While the embodiments are susceptible to various modifications and alternative constructions, certain illustrated implementations thereof are shown in the drawings and have been described above in detail. However, there is no intention to limit the various embodiments to the one or more specific forms described, but on the contrary, the intention is to cover all modifications, alternative constructions, and equivalents falling within the spirit and scope.

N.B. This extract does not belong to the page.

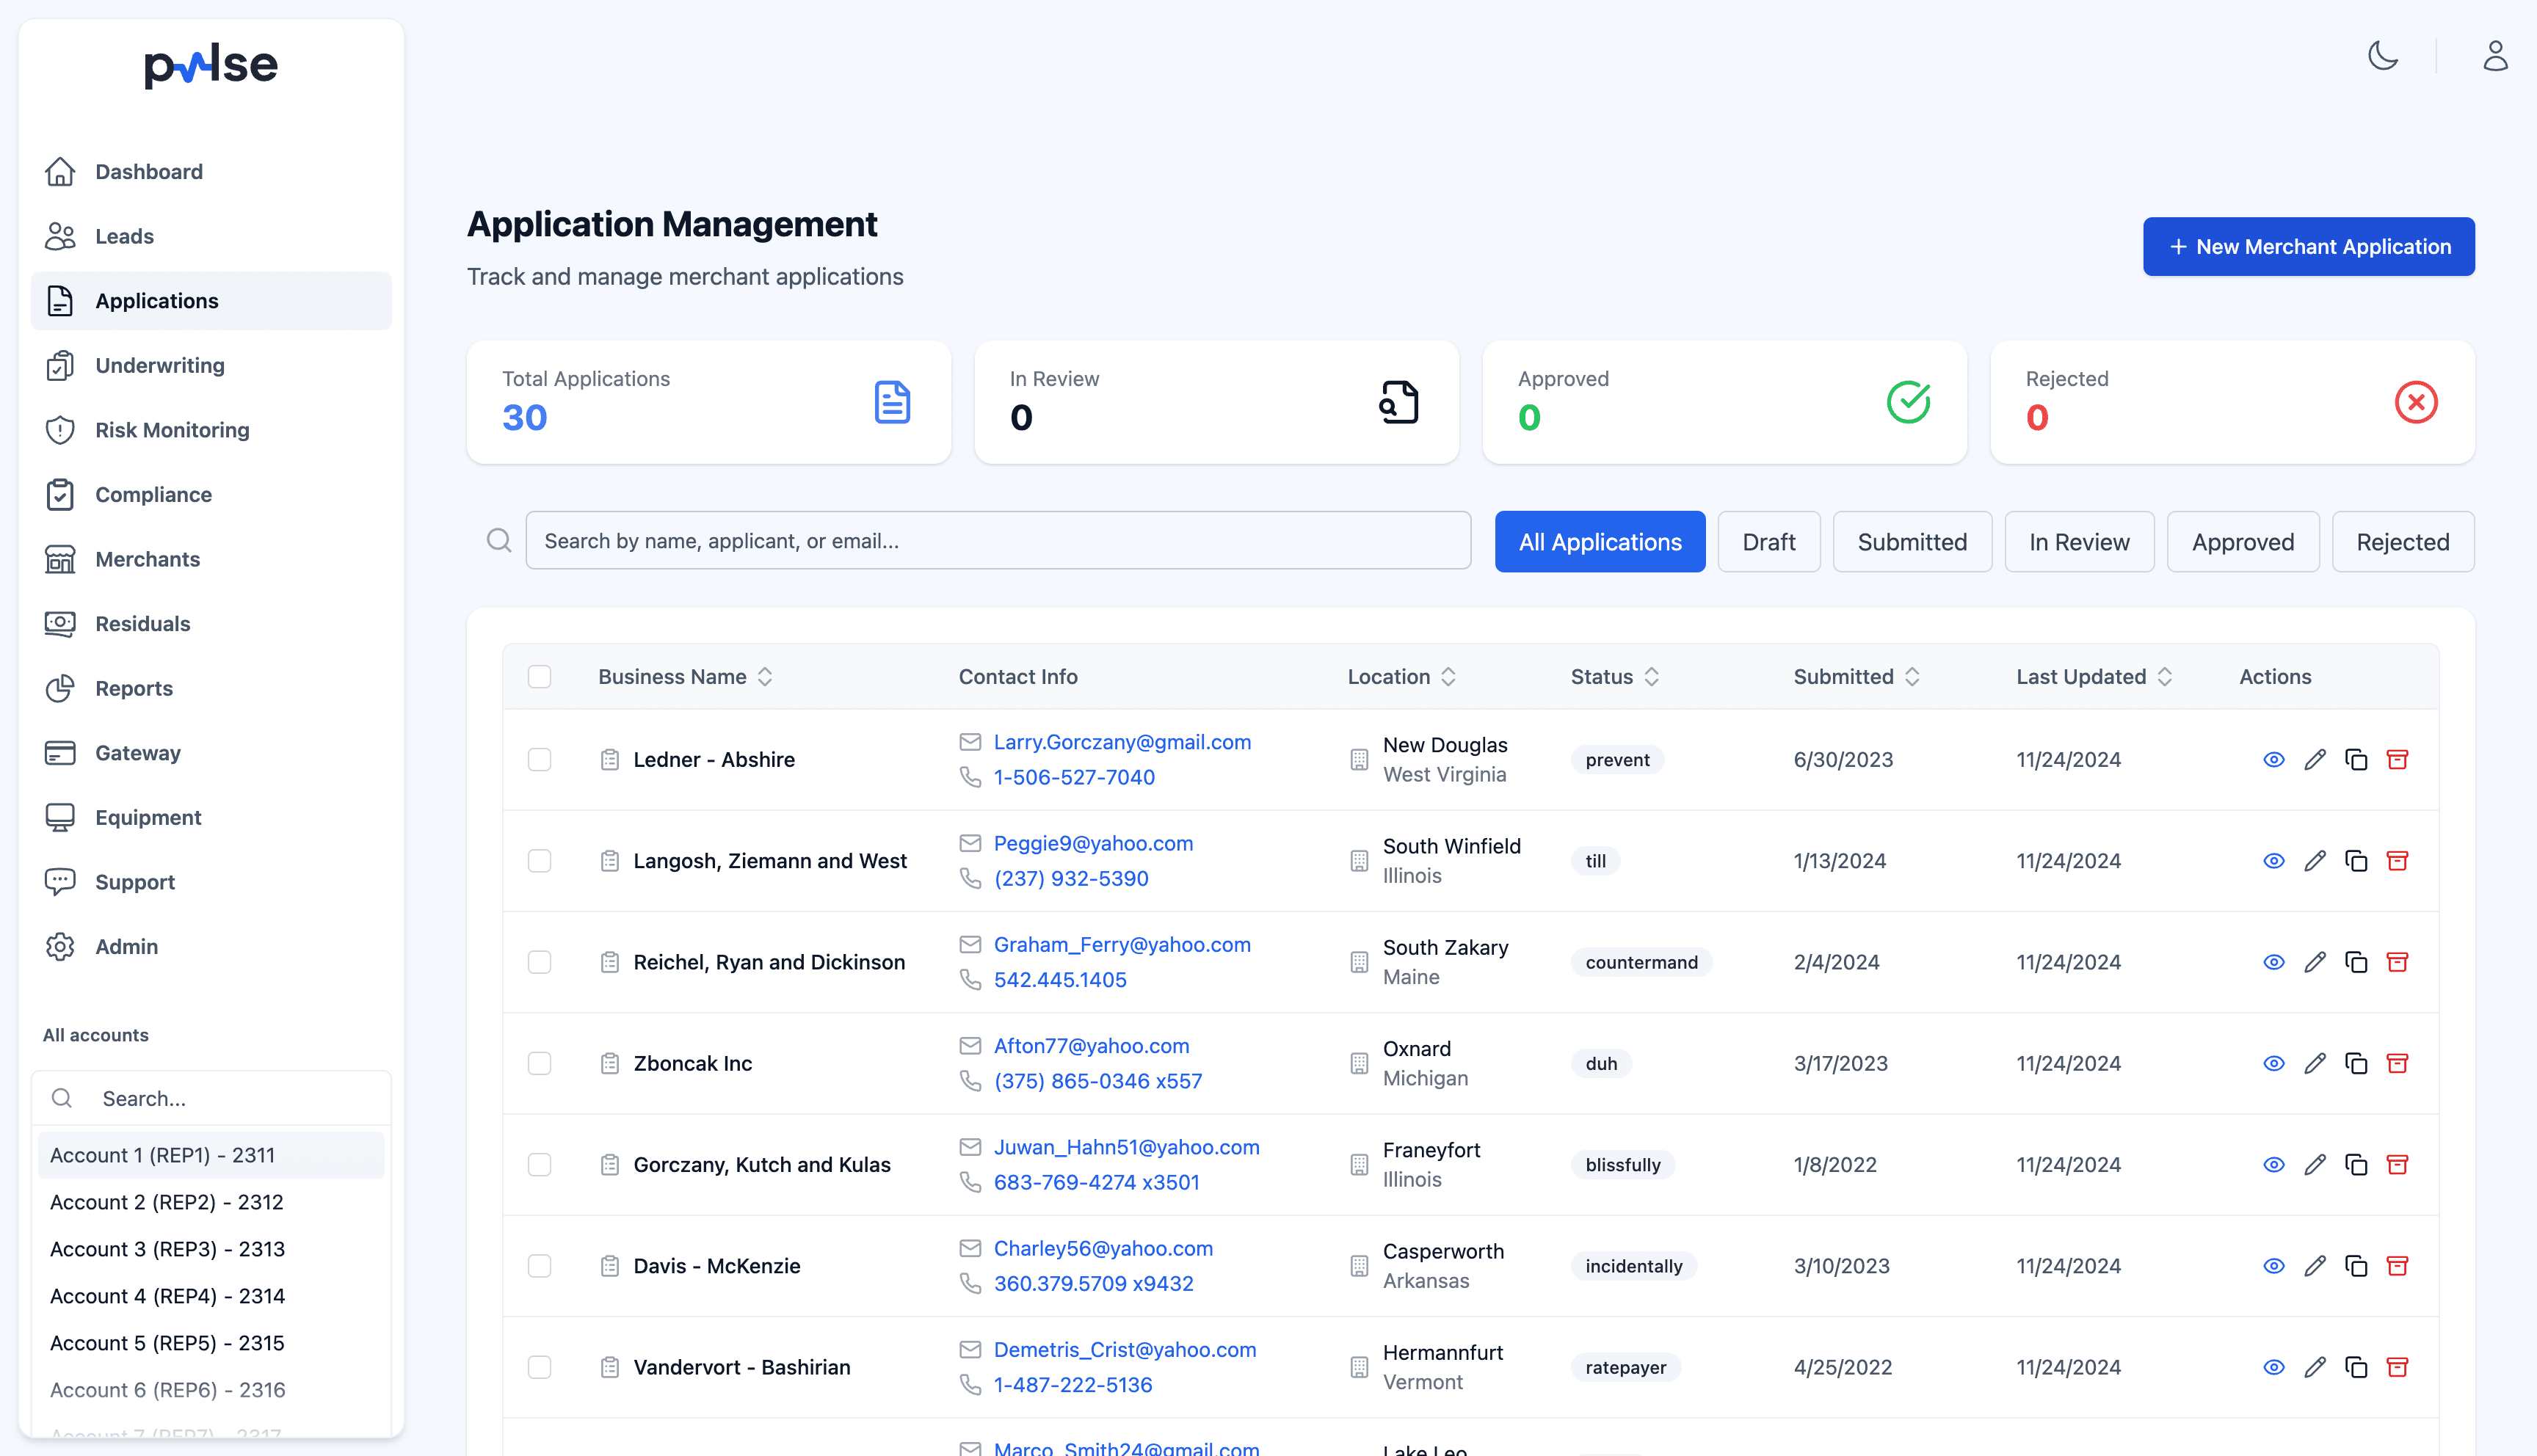Navigate to the Gateway section
Image resolution: width=2537 pixels, height=1456 pixels.
pos(138,752)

In addition to the various implementations described herein, other similar implementations can be used or modifications and additions can be made to the described implementation(s) for performing the same or equivalent function of the corresponding implementation(s) without deviating therefrom. Still further, multiple processing chips or multiple devices can share the performance of one or more functions described herein, and similarly, storage can be effected across a plurality of devices. Accordingly, the various embodiments are not to be limited to any single implementation, but rather are to be construed in breadth, spirit and scope in accordance with the appended claims.